Rückzahlung restliche Mietkaution?

5 Antworten

... bei uns hier müssen wir mit dem Mieter abrechnen nach 3 Monaten ab Schlüsselrückgabe und einbehalten durften wir früher für etwaige Forderungen nur dann, wenn diese zu erwarten waren. Das war aber meist nicht zui beweisen.

Heute dürfen wir nichts mehr einbehalten für kommende BK-Abrechnenung, so auch das AG in Dortmund und Eutin.

Siehe ggf., Auszug:

Der BGH hat bereits in seiner Entscheidung vom BGH, 07.05.2014 – VIII ZR 234/13 entschieden, dass während des Mietverhältnisses die Kaution nicht zur Befriedigung der Ansprüche gegenüber dem Mieter verwandt werden darf, wenn die Ansprüche des Vermieters streitig oder nicht rechtskräftig festgestellt worden sind. 
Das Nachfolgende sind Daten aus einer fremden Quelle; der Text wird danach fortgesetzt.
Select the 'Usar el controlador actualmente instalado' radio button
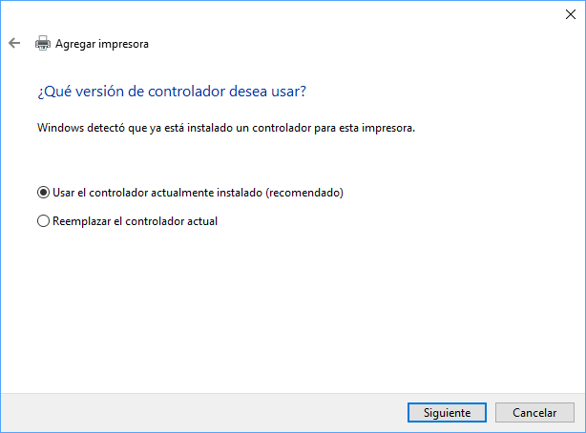Screen dimensions: 586x433 tap(43, 193)
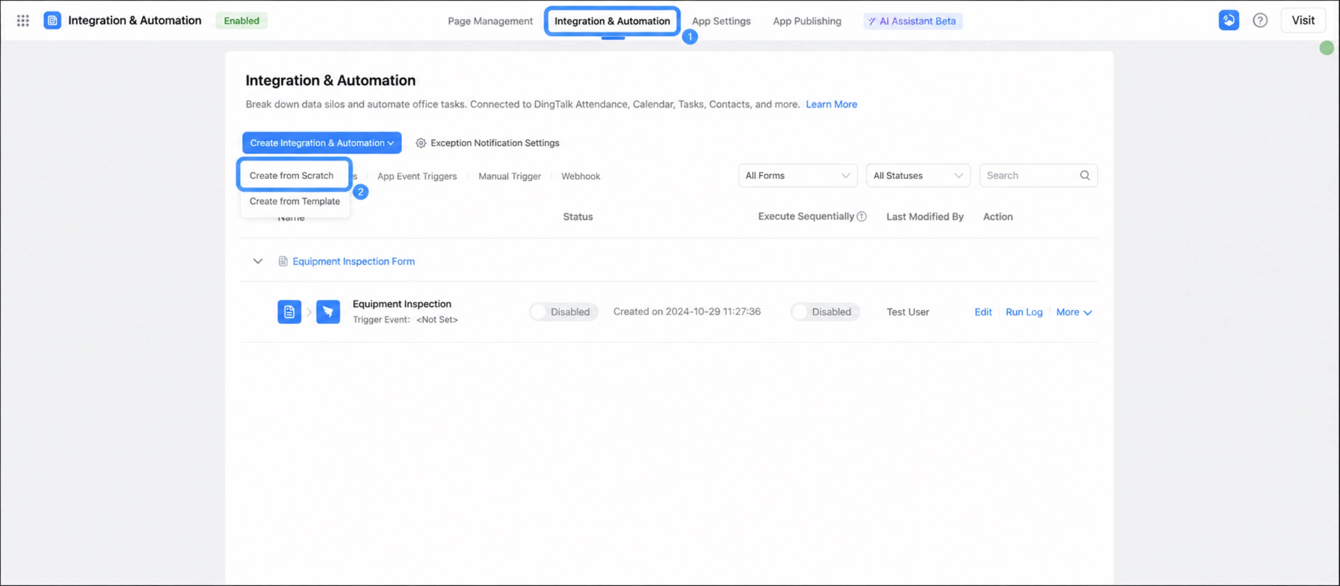The width and height of the screenshot is (1340, 586).
Task: Click the blue form trigger icon
Action: point(289,312)
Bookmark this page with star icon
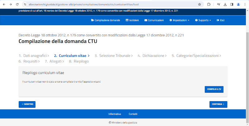 click(x=200, y=4)

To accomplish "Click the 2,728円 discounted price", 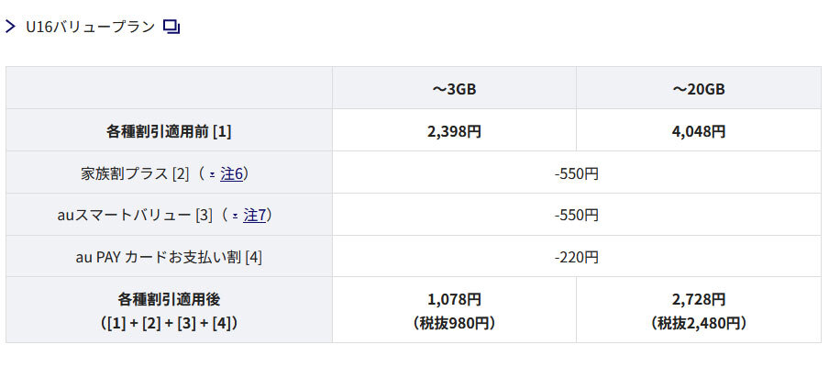I will (699, 300).
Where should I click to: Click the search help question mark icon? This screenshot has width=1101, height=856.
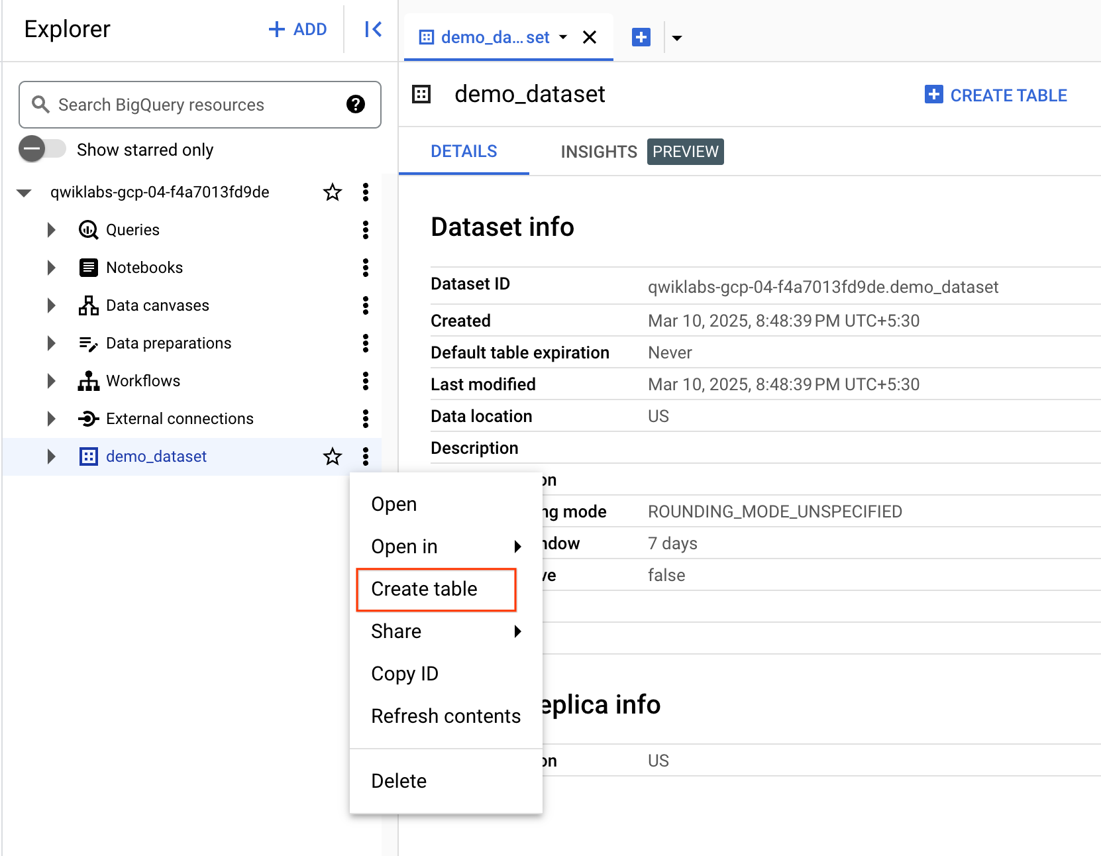pyautogui.click(x=356, y=105)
Eine Entscheidung darüber, ob diese Rechtsprechung auch auf den Zeitraum nach Beendigung des Mietverhältnisses anzuwenden ist, hat der BGH bisher nicht getroffen. Dem hat sich nunmehr das Amtsgericht Dortmund in seiner Entscheidung vom 13.03.2018, Az.: 425 C 5350/17 angenommen. Es hat entschieden, dass der Vermieter auch nach Beendigung des Mietverhältnisses nicht mit Forderungen aufrechnen darf, die der Mieter bestritten hat und die nicht rechtskräftig festgestellt wurden.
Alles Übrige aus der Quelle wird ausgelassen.